Butcher, Baker, Candlestickmaker was adapted as the seventh episode of the second season of the Amazon Prime Video streaming television adaptation of The Boys, with John Noble and Lesley Nicol portraying Sam and Connie Butcher, as well as to the third season episode "Here Comes a Candle to Light You to Bed", with Jack Fulton portraying Lenny Butcher.

==Premise==
===Part 1: Bomb Alley===
After attending the funeral of his estranged father, Billy Butcher begins talking to the corpse about his time spent serving in the Royal Marines, fighting in the Falklands War, from the heights of love to the depths of tragedy, revealing the terrible nature of the forces that drive him.

===Part 2: Harriet===
In 1982, on the desolate Falkland Islands, young Royal Marine Billy Butcher finds his calling. On the war's end, he begins to indulge his love of conflict in civilian life, leaving it locked on a grim course until an unexpected source brings him a chance at salvation.

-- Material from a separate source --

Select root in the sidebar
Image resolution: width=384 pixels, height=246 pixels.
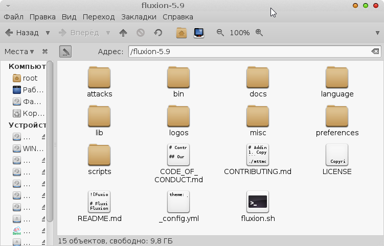[x=30, y=78]
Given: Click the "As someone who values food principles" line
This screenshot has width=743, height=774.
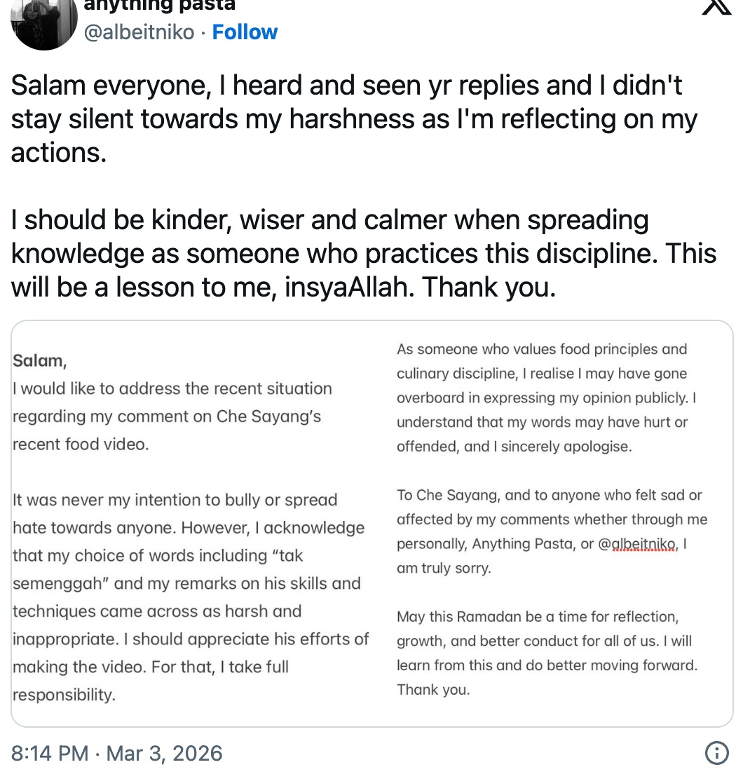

===Part 3: It Must Be Love, Love, Love===
Finding love with Becky Saunders, turning his life away from one of crime, Billy Butcher explores a life of joy.

===Part 4: The Last Time to Look on This World of Lies===
Over the course of two years, Billy Butcher set up home in 1980s Britain under the reign of Margaret Thatcher, living with Becky, before she suddenly grows distant, and months later, gives birth to a Supe baby, the process of which kills her. On seeing this, Billy beats the baby to death.

===Part 5: Here Comes a Candle to Light You to Bed===
Arrested for Becky's murder, Billy Butcher is recruited from solitary confinement to the CIA by Colonel Mallory, and on reading his wife's diary, believes he has discovered the identity of the one responsible for her pregnancy and subsequent death.

===Part 6: Every One of You Sons of Bitches===
Beginning a new life in America, which turns out to mean life ending for a good many unsuspecting superheroes. Billy Butcher embraces his destiny as the enforcer of keeping Supes in-line as part of the CIA black ops group "The Boys".

==Reception==

| Issue # | Publication date | Critic rating | Critic reviews | Ref. |
|---|---|---|---|---|
| 1 | July 2011 | 8.0/10 | 4 |  |
| 2 | August 2011 | 6.8/10 | 2 |  |
| 3 | September 2011 | 7.5/10 | 3 |  |
| 4 | October 2011 | 8.8/10 | 4 |  |
| 5 | November 2011 | 7.7/10 | 3 |  |
| 6 | April 2012 | 5.0/10 | 1 |  |
| Overall |  | 7.3/10 | 17 |  |

==Collected editions==

| Title | Material collected | Published date | ISBN |
|---|---|---|---|
| The Boys: Butcher, Baker, Candlestickmaker | Butcher, Baker, Candlestickmaker #1–6 | March 7, 2012 | ISBN 1-60690-264-4 |
| The Boys: Definitive Edition 5 | The Big Ride (The Boys #48–59) + Butcher, Baker, Candlestickmaker | July 9, 2013 | ISBN 1-60690-412-4 |

==Adaptation==
In September 2020, Eric Kripke, the showrunner of the Amazon Prime Video streaming television adaptation of The Boys, confirmed that Butcher, Baker, Candlestickmaker would be adapted as the seventh episode of the series' second season (starring Karl Urban as Billy Butcher), featuring John Noble and Lesley Nicol portraying Sam and Connie Butcher, characters introduced in Butcher, Baker, Candlestickmaker. Unlike the source material in which Sam Butcher is depicted as having died, and Billy Butcher returning for his funeral, Billy returns to find his mother had lied to him about his father's death, in an attempt to have the two reconcile before his father actually dies. In addition, Butcher's family history from the series is adapted to the third season episode "Here Comes a Candle to Light You to Bed", with Jack Fulton portraying Lenny Butcher.